- AVAILABLE RECORDS
>> START

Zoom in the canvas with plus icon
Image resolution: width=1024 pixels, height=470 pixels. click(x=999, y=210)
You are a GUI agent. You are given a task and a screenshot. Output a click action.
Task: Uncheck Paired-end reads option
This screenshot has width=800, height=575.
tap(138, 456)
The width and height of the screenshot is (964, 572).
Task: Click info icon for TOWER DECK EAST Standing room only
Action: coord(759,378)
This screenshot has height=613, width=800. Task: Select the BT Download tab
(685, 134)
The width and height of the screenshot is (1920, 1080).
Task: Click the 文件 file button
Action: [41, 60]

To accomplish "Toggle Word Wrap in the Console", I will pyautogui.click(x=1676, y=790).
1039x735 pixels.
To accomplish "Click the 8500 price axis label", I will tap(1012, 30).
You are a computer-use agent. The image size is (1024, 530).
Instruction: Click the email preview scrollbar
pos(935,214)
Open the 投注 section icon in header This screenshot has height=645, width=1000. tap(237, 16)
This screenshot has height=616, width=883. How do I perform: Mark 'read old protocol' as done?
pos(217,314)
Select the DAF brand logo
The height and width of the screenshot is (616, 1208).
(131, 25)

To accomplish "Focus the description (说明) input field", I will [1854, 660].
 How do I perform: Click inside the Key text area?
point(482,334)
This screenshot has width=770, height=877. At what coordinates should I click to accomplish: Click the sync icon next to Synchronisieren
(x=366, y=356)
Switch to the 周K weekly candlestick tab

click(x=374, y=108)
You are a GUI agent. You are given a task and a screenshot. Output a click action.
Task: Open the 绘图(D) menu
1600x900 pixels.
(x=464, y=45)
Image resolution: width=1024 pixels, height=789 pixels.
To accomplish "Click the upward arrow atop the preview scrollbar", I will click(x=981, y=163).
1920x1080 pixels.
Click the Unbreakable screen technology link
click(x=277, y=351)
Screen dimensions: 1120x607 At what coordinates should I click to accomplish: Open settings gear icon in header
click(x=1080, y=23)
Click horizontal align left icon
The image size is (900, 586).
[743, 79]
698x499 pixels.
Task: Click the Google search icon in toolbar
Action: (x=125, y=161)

>> END

- TASK GOAL
Copy the entire listing above line for line, keeping every character, space, and blank line unchanged.

- PROBLEM SOLUTION
Zoom in the canvas with plus icon
Image resolution: width=1024 pixels, height=470 pixels. click(x=999, y=210)
You are a GUI agent. You are given a task and a screenshot. Output a click action.
Task: Uncheck Paired-end reads option
This screenshot has width=800, height=575.
tap(138, 456)
The width and height of the screenshot is (964, 572).
Task: Click info icon for TOWER DECK EAST Standing room only
Action: coord(759,378)
This screenshot has height=613, width=800. Task: Select the BT Download tab
(685, 134)
The width and height of the screenshot is (1920, 1080).
Task: Click the 文件 file button
Action: [41, 60]

To accomplish "Toggle Word Wrap in the Console", I will pyautogui.click(x=1676, y=790).
1039x735 pixels.
To accomplish "Click the 8500 price axis label", I will tap(1012, 30).
You are a computer-use agent. The image size is (1024, 530).
Instruction: Click the email preview scrollbar
pos(935,214)
Open the 投注 section icon in header This screenshot has height=645, width=1000. tap(237, 16)
This screenshot has height=616, width=883. How do I perform: Mark 'read old protocol' as done?
pos(217,314)
Select the DAF brand logo
The height and width of the screenshot is (616, 1208).
(131, 25)

To accomplish "Focus the description (说明) input field", I will [1854, 660].
 How do I perform: Click inside the Key text area?
point(482,334)
This screenshot has width=770, height=877. At what coordinates should I click to accomplish: Click the sync icon next to Synchronisieren
(x=366, y=356)
Switch to the 周K weekly candlestick tab

click(x=374, y=108)
You are a GUI agent. You are given a task and a screenshot. Output a click action.
Task: Open the 绘图(D) menu
1600x900 pixels.
(x=464, y=45)
Image resolution: width=1024 pixels, height=789 pixels.
To accomplish "Click the upward arrow atop the preview scrollbar", I will click(x=981, y=163).
1920x1080 pixels.
Click the Unbreakable screen technology link
click(x=277, y=351)
Screen dimensions: 1120x607 At what coordinates should I click to accomplish: Open settings gear icon in header
click(x=1080, y=23)
Click horizontal align left icon
The image size is (900, 586).
[743, 79]
698x499 pixels.
Task: Click the Google search icon in toolbar
Action: (x=125, y=161)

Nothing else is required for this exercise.